--- BRIEF ---
All records are to be transcribed in full; any pictures among them are to be skipped.

##### RECORDED INFORMATION

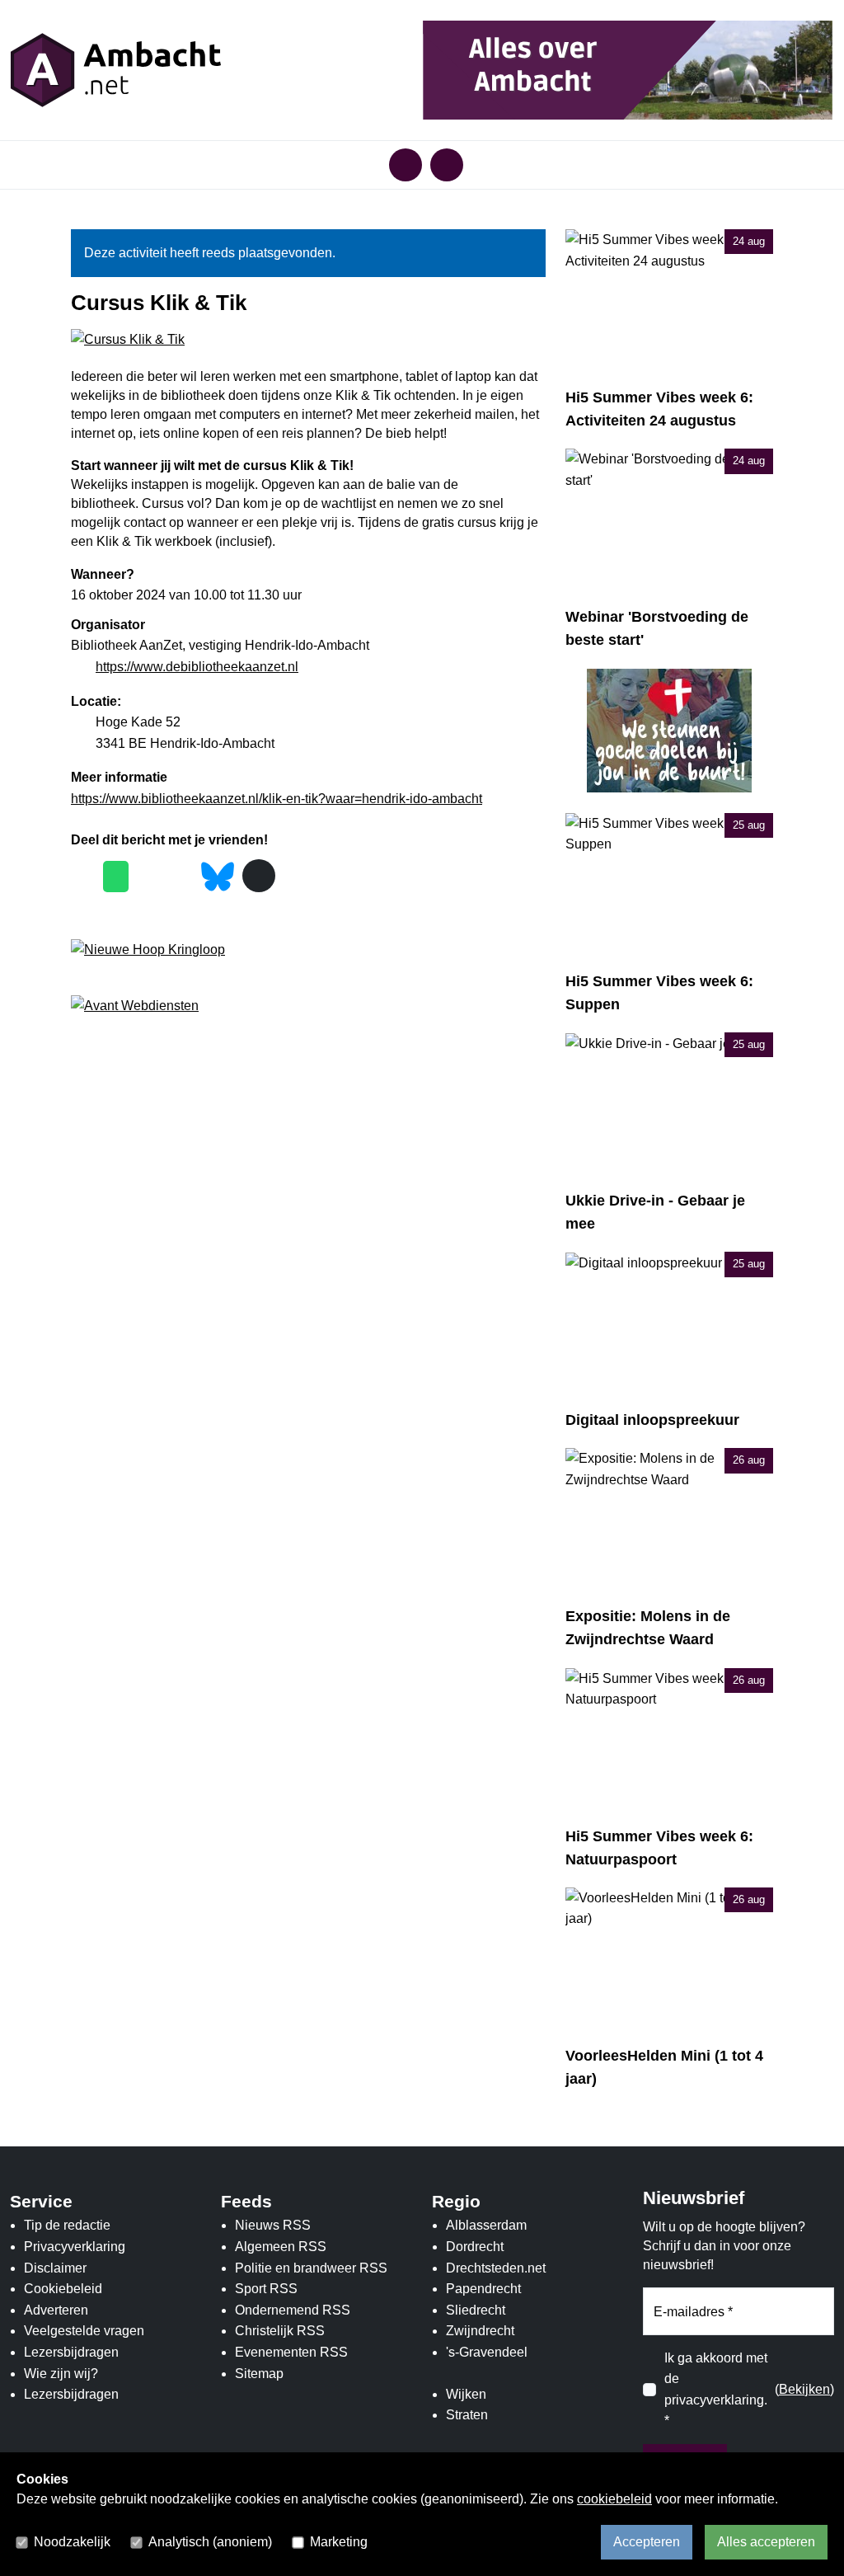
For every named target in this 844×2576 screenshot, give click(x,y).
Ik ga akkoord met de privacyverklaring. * (715, 2389)
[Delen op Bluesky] (217, 874)
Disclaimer (55, 2268)
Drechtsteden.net (496, 2268)
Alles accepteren (766, 2542)
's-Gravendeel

##########

--- FINISHED TASK ---
For every named target in this 844×2576 screenshot, give click(x,y).
Ik ga akkoord met de privacyverklaring. * (715, 2389)
[Delen op Bluesky] (217, 874)
Disclaimer (55, 2268)
Drechtsteden.net (496, 2268)
Alles accepteren (766, 2542)
's-Gravendeel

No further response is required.